Intuitively I believe the inner one is redundant, but I can't prove it.

You're not allowed to vote me down unless you can provide a value of x that proves me wrong. 8-)

Edit: See v3's comment on this answer for proof - thanks, v3!

Answer 4

The inner floor is redundant

Answer 5

The inner floor is redundant. A proof by contradiction:

Assume the inner floor is not redundant. That would mean that:

floor(sqrt(x)) != floor(sqrt(x+d))

for some x and d where floor(x) = floor(x+d). Then we have three numbers to consider: a = sqrt(x), b = floor(sqrt(x+d)), c = sqrt(x+d). b is an integer, and a < b < c. That means that a^2 < b^2 < c^2, or x < b^2 < x+d. But if b is an integer, then b^2 is an integer. Therefore floor(x) < b^2, and b^2 <= floor(x+d), and then floor(x) < floor(x+d). But we started by assuming floor(x) = floor(x+d). We've reached a contradiction, so our assumption is false, and the inner floor is redundant.

Answer 6

If x is an integer then the inner floor is redundant.

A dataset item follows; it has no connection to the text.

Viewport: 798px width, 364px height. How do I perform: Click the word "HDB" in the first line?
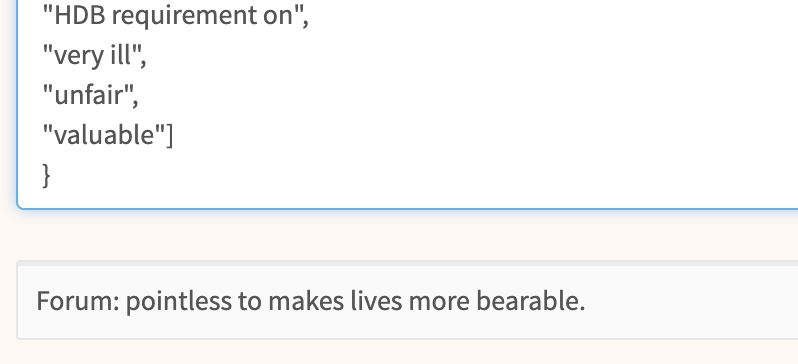click(x=79, y=16)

If x is not an integer then neither are redundant.

Answer 7

The outer floor is not redundant. Counterexample: x = 2.

floor(sqrt(floor(2))) = floor(sqrt(2)) = floor(1.41...)

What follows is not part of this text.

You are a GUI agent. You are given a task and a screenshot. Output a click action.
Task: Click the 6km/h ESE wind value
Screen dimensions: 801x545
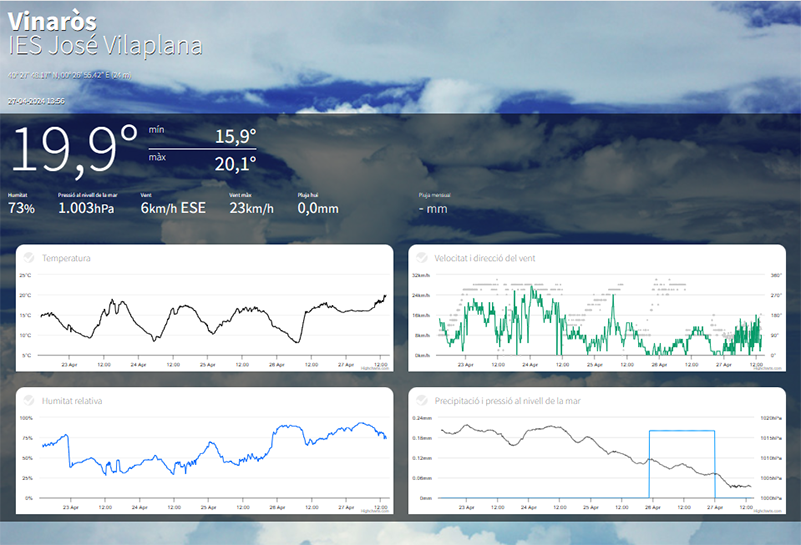(x=173, y=209)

Without the outer floor the result would be 1.41...

Answer 8

If the inner floor were not redundant, then we would expect that floor(sqrt(n)) != floor(sqrt(m)), where m = floor(n)

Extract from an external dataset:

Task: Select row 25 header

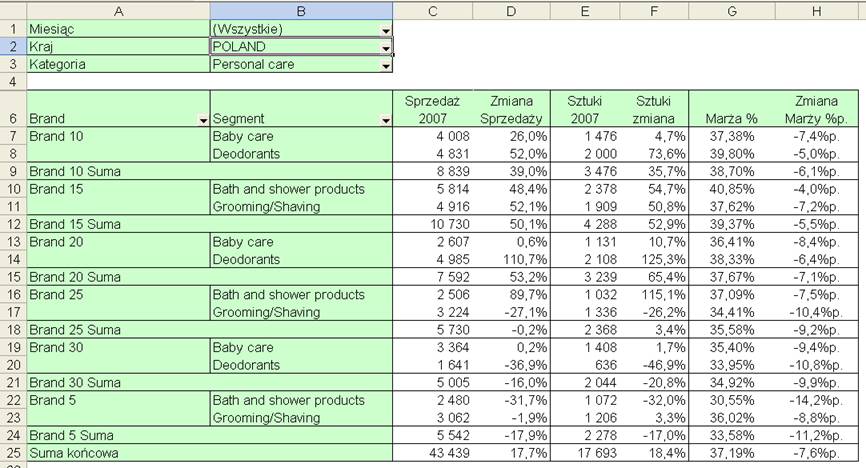Action: [x=13, y=453]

note that n - 1 < m <= n. m is always less than or equal to n

floor(sqrt(n)) != floor(sqrt(m)) requires that the values of sqrt(n) and sqrt(m) differ by at least 1.0

however, there are no values n for which the sqrt(n) differs by at least 1.0 from sqrt(n + 1), since for all values between 0 and 1 the sqrt of that value is < 1 by definition.

thus, for all values n, the floor(sqrt(n)) == floor(sqrt(n + 1)). This is in contradiction to the original assumption.

Thus the inner floor is redundant.

Answer 9

If n^2 <= x < (n+1)^2 where n is an integer, then

1. n <= sqrt(x) < n+1, so floor(sqrt(x)) = n;
2. n^2 <= floor(x) < (n+1)^2, so n <= sqrt(floor(x)) < n+1, so floor(sqrt(floor(x))) = n.

Therefore, floor(sqrt(floor(x))) = floor(sqrt(x)), which implies the inner floor is redundant.